- **Work order**: Reproduce the passage below on the microbial microenvironment, word for word, from "The microbial microenvironment, which" to "in the TME.".
Start of Document excerpt
Microbial microenvironment

The microbial microenvironment, which has been an underestimated part of the TME for a long time, has now been shown to form a multidimensional tumour-immune-microbe biological network and to be a potential area for improving tumour immunotherapy [204]. Cumulative data suggest that multiple probiotics in the gut enhance NK cell activity and function by promoting the expression of inflammatory cytokines by NK cells [205]. The microbe-mediated immunomodulatory effects of NK cells are also being investigated in the TME.

Microbial regulation of NK cells can alter tumour progression. In a carcinogen-induced in situ mouse model of CRC, colonisation of Helicobacter hepaticus (Hep) resulted in increased infiltration of NK cells and reduced tumour load [206]. Interestingly, Lam et al. found that microbiota could switch the tumorigenic preferences of the microenvironment. A favourable microbiota (intact microbiota, high-fibre diet, responder patients) triggers the production of IFN-I by intratumoral monocytes and regulates macrophage polarisation as well as DC-NK cell crosstalk to form an antitumour microenvironment. In contrast, when the microbiota are adversely disrupted, the monocyte-IFN-I-NK cell-DC cascade is disrupted, and macrophages display the protumour phenotype, creating a protumour microenvironment [207].
End of Document excerpt
Start of Extracted entries
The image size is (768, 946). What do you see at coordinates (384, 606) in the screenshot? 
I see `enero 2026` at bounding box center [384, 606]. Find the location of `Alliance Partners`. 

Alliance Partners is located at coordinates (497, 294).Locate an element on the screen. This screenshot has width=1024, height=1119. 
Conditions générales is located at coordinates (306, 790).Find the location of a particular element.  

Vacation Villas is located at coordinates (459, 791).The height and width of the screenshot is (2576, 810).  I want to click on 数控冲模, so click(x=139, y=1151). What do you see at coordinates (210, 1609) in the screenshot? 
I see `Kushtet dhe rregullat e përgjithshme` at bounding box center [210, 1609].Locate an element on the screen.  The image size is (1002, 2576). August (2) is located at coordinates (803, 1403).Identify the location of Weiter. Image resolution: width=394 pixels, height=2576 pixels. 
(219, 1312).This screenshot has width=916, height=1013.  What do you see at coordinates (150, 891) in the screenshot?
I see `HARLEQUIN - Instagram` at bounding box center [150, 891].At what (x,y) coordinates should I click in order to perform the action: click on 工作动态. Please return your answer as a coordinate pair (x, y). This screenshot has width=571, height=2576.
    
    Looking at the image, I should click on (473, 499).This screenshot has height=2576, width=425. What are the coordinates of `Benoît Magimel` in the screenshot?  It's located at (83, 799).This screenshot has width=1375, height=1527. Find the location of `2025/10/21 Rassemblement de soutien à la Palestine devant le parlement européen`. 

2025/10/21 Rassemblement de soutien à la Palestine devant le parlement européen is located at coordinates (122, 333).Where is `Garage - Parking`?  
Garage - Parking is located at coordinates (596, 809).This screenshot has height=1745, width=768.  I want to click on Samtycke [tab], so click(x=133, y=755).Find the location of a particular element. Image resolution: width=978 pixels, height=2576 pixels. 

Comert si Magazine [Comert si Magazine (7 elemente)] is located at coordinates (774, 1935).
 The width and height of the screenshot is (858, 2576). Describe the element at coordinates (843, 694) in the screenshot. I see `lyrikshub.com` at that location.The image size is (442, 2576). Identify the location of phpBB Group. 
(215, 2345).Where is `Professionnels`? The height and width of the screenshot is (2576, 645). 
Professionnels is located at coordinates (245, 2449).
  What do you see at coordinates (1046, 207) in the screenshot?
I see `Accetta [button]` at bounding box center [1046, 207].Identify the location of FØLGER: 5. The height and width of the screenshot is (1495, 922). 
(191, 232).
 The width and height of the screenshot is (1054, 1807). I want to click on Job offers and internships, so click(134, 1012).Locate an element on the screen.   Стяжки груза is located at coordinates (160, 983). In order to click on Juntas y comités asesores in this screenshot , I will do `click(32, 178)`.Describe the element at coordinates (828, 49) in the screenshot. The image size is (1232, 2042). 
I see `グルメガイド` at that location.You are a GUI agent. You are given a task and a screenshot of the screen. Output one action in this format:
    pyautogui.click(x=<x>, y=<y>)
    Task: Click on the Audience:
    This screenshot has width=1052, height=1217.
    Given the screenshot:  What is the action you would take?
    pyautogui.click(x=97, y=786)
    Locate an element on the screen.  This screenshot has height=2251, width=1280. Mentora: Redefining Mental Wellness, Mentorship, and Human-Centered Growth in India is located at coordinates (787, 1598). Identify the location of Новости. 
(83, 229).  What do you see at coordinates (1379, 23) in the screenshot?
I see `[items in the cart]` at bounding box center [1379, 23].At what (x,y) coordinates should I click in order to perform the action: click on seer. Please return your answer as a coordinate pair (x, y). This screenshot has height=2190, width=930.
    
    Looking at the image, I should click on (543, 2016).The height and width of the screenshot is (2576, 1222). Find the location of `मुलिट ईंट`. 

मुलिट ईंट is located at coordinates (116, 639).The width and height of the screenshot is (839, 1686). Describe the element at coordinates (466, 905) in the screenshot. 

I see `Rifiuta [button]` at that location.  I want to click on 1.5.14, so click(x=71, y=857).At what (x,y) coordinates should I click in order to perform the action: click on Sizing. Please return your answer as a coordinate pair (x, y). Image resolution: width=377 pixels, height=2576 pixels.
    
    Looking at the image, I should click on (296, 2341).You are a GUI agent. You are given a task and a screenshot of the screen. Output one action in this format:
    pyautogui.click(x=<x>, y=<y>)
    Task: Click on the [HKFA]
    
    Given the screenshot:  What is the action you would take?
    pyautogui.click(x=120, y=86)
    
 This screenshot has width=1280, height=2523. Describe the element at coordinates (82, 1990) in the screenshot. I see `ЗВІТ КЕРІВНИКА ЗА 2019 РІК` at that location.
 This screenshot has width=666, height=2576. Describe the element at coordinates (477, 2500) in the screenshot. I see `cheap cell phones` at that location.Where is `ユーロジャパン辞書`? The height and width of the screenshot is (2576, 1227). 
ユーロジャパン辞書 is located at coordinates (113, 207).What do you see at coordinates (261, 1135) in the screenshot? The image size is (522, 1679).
End of Extracted entries
- **Result**:
The microbial microenvironment, which has been an underestimated part of the TME for a long time, has now been shown to form a multidimensional tumour-immune-microbe biological network and to be a potential area for improving tumour immunotherapy [204]. Cumulative data suggest that multiple probiotics in the gut enhance NK cell activity and function by promoting the expression of inflammatory cytokines by NK cells [205]. The microbe-mediated immunomodulatory effects of NK cells are also being investigated in the TME.